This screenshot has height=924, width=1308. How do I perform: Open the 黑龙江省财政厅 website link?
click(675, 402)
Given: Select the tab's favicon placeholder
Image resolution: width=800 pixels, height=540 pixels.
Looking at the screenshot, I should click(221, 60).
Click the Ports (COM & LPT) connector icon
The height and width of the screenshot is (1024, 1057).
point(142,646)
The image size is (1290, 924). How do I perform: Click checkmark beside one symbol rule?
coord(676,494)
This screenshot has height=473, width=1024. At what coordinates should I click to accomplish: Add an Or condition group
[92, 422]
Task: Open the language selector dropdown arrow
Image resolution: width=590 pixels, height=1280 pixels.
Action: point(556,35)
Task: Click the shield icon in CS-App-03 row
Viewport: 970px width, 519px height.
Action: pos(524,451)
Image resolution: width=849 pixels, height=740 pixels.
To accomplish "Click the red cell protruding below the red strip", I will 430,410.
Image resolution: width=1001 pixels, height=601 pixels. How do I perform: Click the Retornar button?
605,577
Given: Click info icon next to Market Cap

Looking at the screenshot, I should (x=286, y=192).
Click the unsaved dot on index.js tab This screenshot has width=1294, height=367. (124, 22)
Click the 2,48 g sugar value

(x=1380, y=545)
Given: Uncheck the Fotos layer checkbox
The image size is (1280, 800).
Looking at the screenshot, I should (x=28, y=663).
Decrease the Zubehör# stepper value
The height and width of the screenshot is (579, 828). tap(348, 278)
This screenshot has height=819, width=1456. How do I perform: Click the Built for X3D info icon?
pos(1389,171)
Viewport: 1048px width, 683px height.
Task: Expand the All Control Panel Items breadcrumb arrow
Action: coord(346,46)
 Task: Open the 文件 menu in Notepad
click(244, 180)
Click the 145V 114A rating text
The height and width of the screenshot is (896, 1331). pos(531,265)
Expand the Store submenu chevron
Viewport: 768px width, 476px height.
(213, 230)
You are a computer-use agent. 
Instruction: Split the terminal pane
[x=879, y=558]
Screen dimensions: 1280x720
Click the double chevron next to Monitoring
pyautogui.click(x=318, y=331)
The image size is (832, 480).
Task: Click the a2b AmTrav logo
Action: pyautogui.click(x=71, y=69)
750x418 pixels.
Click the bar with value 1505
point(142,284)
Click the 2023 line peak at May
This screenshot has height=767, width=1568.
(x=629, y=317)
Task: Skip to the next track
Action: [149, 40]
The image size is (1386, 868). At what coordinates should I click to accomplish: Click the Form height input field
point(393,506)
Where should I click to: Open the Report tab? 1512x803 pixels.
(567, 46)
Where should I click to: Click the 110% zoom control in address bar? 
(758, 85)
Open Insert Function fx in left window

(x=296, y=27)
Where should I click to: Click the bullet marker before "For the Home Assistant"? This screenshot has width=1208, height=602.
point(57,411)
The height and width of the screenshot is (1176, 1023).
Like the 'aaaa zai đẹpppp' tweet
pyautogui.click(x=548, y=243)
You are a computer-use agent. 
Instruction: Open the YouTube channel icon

Goal of the exercise ▸
Quote all of the material above word for word, with nothing left out or changed.

Full answer ▸
This screenshot has height=924, width=1308. How do I perform: Open the 黑龙江省财政厅 website link?
click(675, 402)
Given: Select the tab's favicon placeholder
Image resolution: width=800 pixels, height=540 pixels.
Looking at the screenshot, I should click(221, 60).
Click the Ports (COM & LPT) connector icon
The height and width of the screenshot is (1024, 1057).
point(142,646)
The image size is (1290, 924). How do I perform: Click checkmark beside one symbol rule?
coord(676,494)
This screenshot has height=473, width=1024. At what coordinates should I click to accomplish: Add an Or condition group
[92, 422]
Task: Open the language selector dropdown arrow
Image resolution: width=590 pixels, height=1280 pixels.
Action: point(556,35)
Task: Click the shield icon in CS-App-03 row
Viewport: 970px width, 519px height.
Action: pos(524,451)
Image resolution: width=849 pixels, height=740 pixels.
To accomplish "Click the red cell protruding below the red strip", I will 430,410.
Image resolution: width=1001 pixels, height=601 pixels. How do I perform: Click the Retornar button?
605,577
Given: Click info icon next to Market Cap

Looking at the screenshot, I should (x=286, y=192).
Click the unsaved dot on index.js tab This screenshot has width=1294, height=367. (124, 22)
Click the 2,48 g sugar value

(x=1380, y=545)
Given: Uncheck the Fotos layer checkbox
The image size is (1280, 800).
Looking at the screenshot, I should (x=28, y=663).
Decrease the Zubehör# stepper value
The height and width of the screenshot is (579, 828). tap(348, 278)
This screenshot has height=819, width=1456. How do I perform: Click the Built for X3D info icon?
pos(1389,171)
Viewport: 1048px width, 683px height.
Task: Expand the All Control Panel Items breadcrumb arrow
Action: coord(346,46)
 Task: Open the 文件 menu in Notepad
click(244, 180)
Click the 145V 114A rating text
The height and width of the screenshot is (896, 1331). pos(531,265)
Expand the Store submenu chevron
Viewport: 768px width, 476px height.
(213, 230)
You are a computer-use agent. 
Instruction: Split the terminal pane
[x=879, y=558]
Screen dimensions: 1280x720
Click the double chevron next to Monitoring
pyautogui.click(x=318, y=331)
The image size is (832, 480).
Task: Click the a2b AmTrav logo
Action: pyautogui.click(x=71, y=69)
750x418 pixels.
Click the bar with value 1505
point(142,284)
Click the 2023 line peak at May
This screenshot has height=767, width=1568.
(x=629, y=317)
Task: Skip to the next track
Action: [149, 40]
The image size is (1386, 868). At what coordinates should I click to accomplish: Click the Form height input field
point(393,506)
Where should I click to: Open the Report tab? 1512x803 pixels.
(567, 46)
Where should I click to: Click the 110% zoom control in address bar? 
(758, 85)
Open Insert Function fx in left window

(x=296, y=27)
Where should I click to: Click the bullet marker before "For the Home Assistant"? This screenshot has width=1208, height=602.
point(57,411)
The height and width of the screenshot is (1176, 1023).
Like the 'aaaa zai đẹpppp' tweet
pyautogui.click(x=548, y=243)
You are a computer-use agent. 
Instruction: Open the YouTube channel icon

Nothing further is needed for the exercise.